## ASSIGNED TASK:
Copy out exactly, and only, the lines from the one containing "You are a GUI" through the end of the entries. No pictures.

## ENTRIES PROVIDED:
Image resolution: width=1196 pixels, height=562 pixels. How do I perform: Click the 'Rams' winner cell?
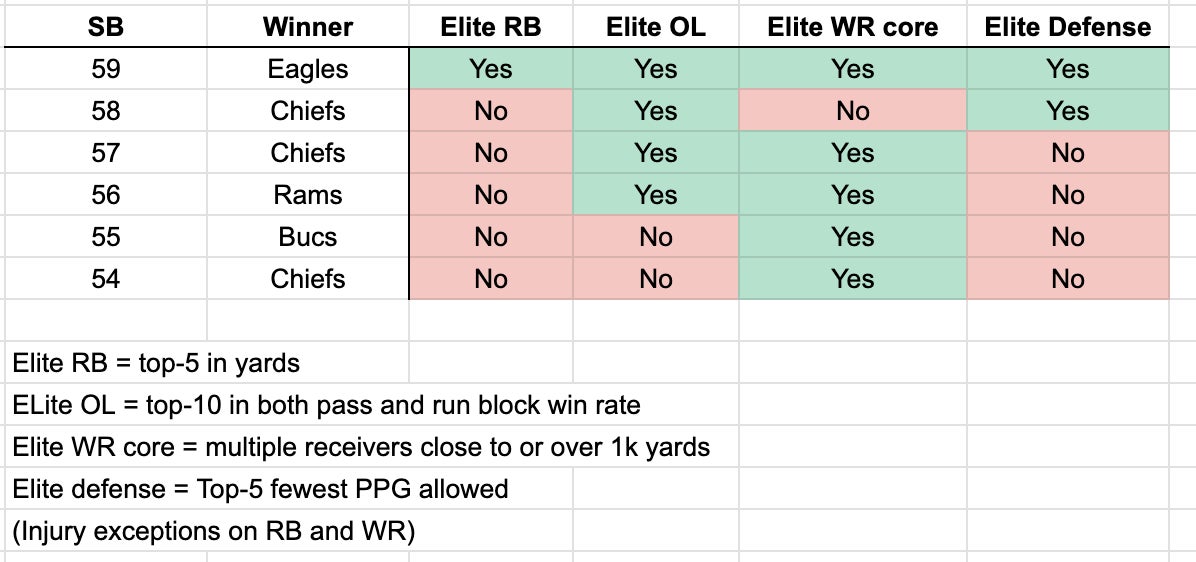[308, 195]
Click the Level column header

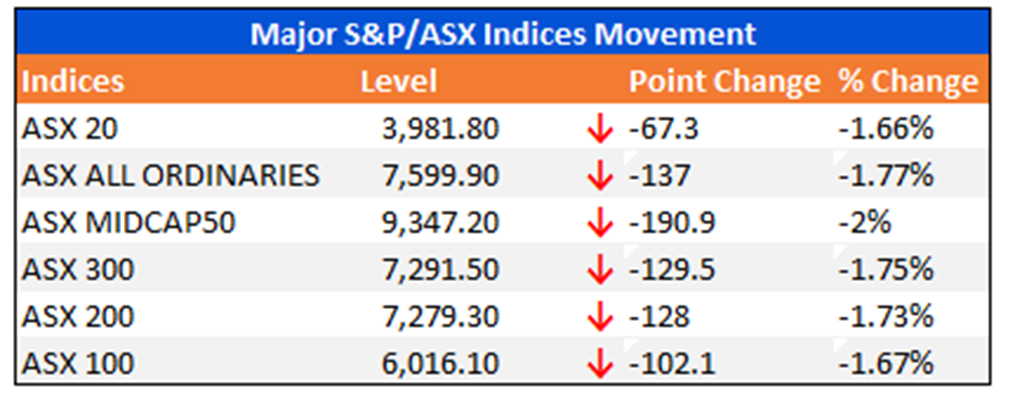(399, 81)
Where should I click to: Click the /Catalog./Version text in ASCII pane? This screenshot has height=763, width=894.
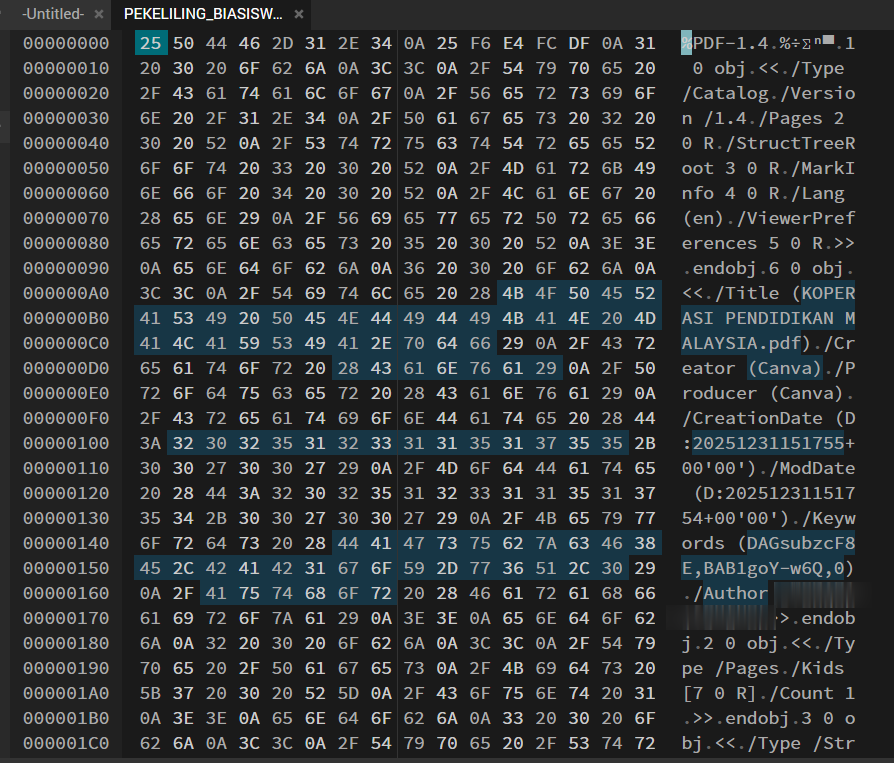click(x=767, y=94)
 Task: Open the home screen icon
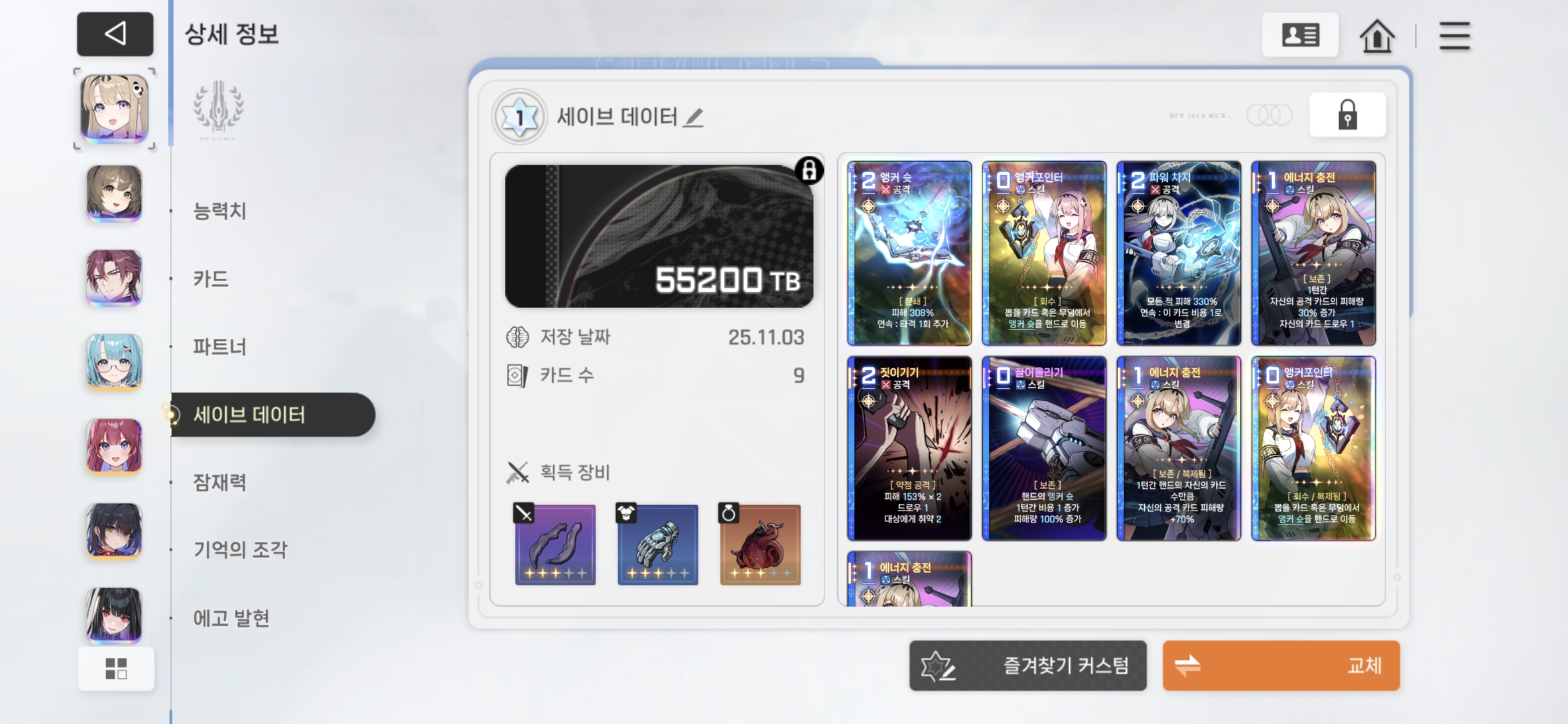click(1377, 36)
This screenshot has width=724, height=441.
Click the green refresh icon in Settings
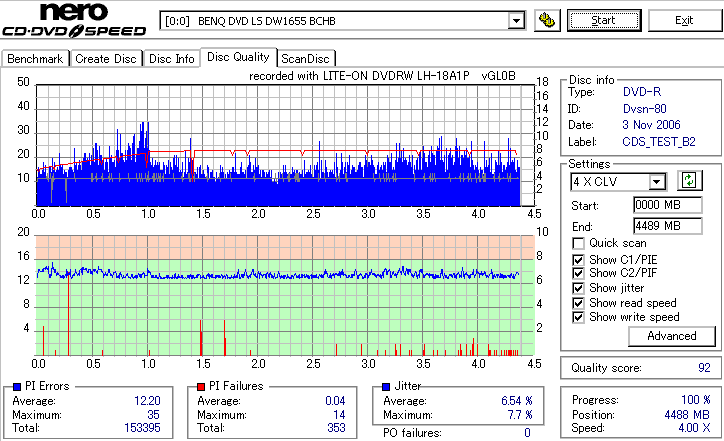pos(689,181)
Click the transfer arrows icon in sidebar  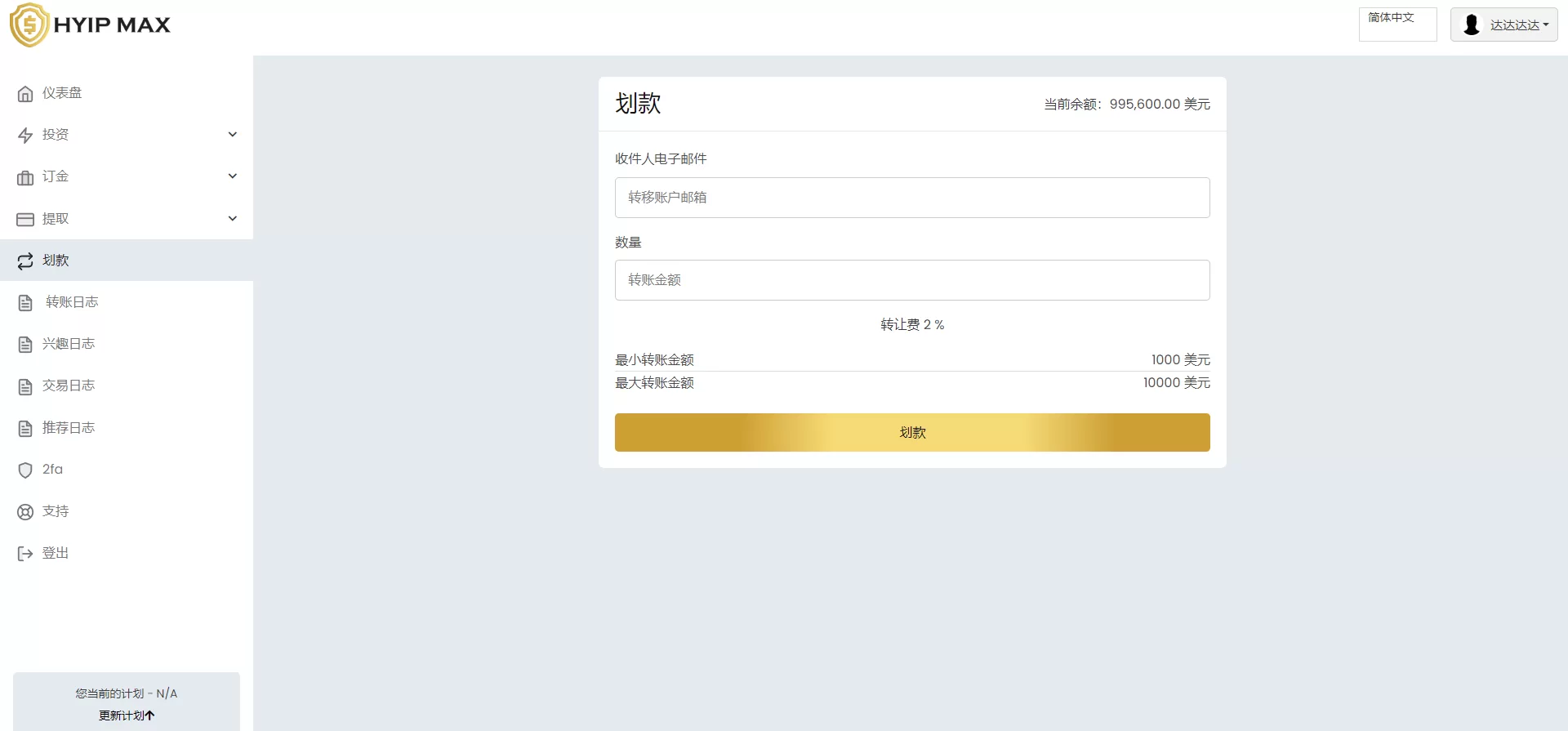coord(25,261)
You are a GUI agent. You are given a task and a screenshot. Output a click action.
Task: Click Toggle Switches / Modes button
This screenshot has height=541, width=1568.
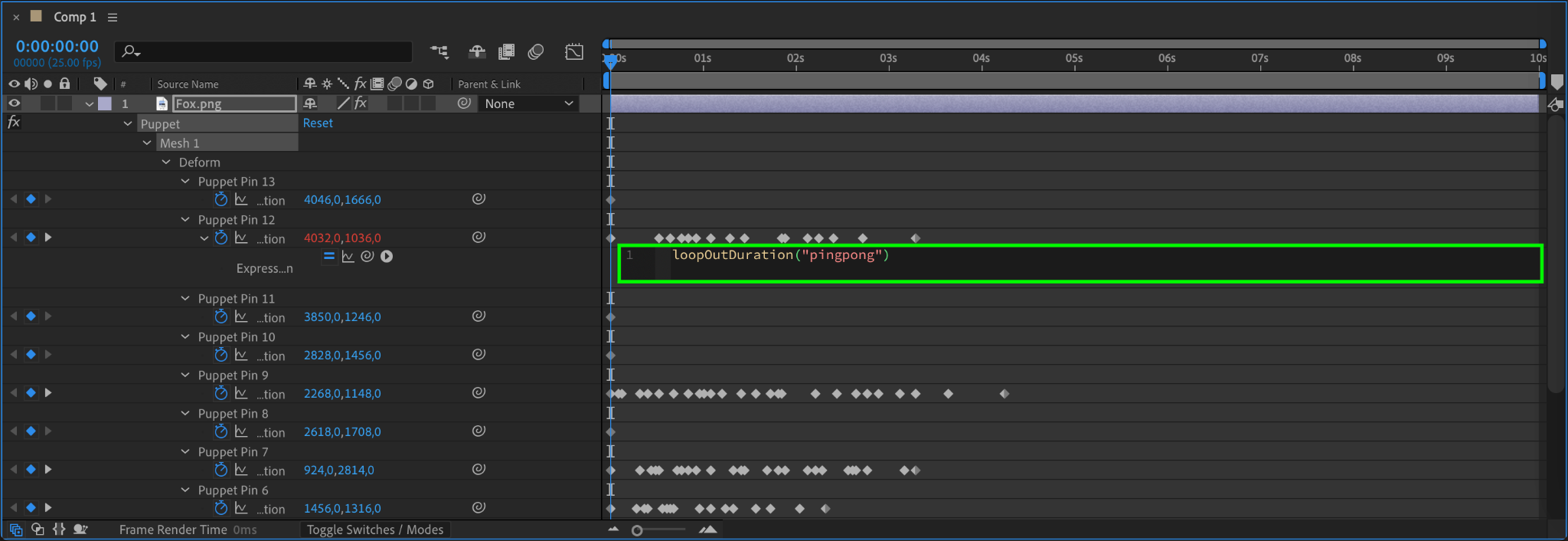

## RESULT OF THIS EXERCISE:
You are a GUI agent. You are given a task and a screenshot. Output a click action.
Task: Click Toggle Switches / Modes button
This screenshot has height=541, width=1568.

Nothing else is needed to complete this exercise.